A neighbor friend, who actually knows what he’s talking about when it comes to excavating and making stone pathways, recommended we nail in some guides along the edges to keep the stones from migrating with use. Seems legit.
Step four: Lay the stones
It’s finally time! Now is when this dirty eyesore in your front yard begins to look promising to the neighbors. At this point, they have likely already moved away from whispering passive aggressively about the ugly mound of dirt in the yard, and have evolved to curiously inquiring about your project completion deadline. Note that they will only feign slight interest as you delve into the literally nitty gritty details of your callous-inducing home improvement, and will likely not understand when you say you have no idea how long it will take to complete. You’re a unicorn. You have no idea what you’re doing, but keep doing it, homegirl. In the past, it’s usually been a good idea.
For my DIY paver path, I picked stones that came in three sizes. You’ll have to do a little bit of math to figure out approximately how many stones to buy. Of course, if you’re one of those smart alecks who in seventh grade decided you’d never have to know how to do algebra, you could also just drive to and from the store multiple times. No biggie. Since I actually liked algebra (though I admit, some math concepts still lose me at “hello”), I was able to guesstimate fairly accurately how many stones I’d need. That is, how many stones I’d need had I not broken any in the process. At the end of our path, we had to break some stones as well to make them fit along the rounded edge. At the hardware store, they do have some nifty (read: expensive) tools to help you achieve perfection.
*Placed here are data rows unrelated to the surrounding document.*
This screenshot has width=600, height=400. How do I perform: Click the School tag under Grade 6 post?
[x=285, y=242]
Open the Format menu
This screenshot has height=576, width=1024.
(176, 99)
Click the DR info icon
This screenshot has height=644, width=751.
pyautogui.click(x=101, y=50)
I however went caveman and used a hammer and small chisel. Go ahead; take out that angst still pent up inside of your old, aching heart on the innocent stones. Personally, I like to name my victims before taking aim. Free therapy.
Step five: Set the stones with sand
After setting all of the stones in place, its time to fill in the gaps to keep the stones from shifting when you walk on them. This means it is time to head back to the hardware store to pick up a bag of polymeric sand. This is a special kind of sand (don’t use it in the sandbox…although it is a funny-albeit-sadistic mental image) that “sets” after it gets wet, which will help lock the stones into place. You will want to find a day where rain is not expected for 24 hours before beginning.
The application of the sand itself is fairly easy and should only take an hour or two. You will need one bag for every 60 feet, and you should start by distributing small piles of sand up and down the path. From there, you simply take a broom and sweep back and forth, gliding the sand into all of the gaps between the stones. Be sure to sweep in all directions to make sure that the cracks are getting filled from every angle. There will likely still be a ton of sand on top of the path when you are done sweeping, but this is to be expected. You should then walk up and down the path a few times using heavy steps, which will cause the stones to shift slightly and the gaps to open up. After this, you will want to again sweep the sand off the stones into the all of the gaps. You will want to repeat the process a few times.
The final step with the polymeric sand is to get it wet. You should carefully follow the instructions on the bag to make sure you are using an appropriate amount of water from an appropriate distance. Let the sand set overnight, and it should be hardened and ready for someone to walk on the next morning.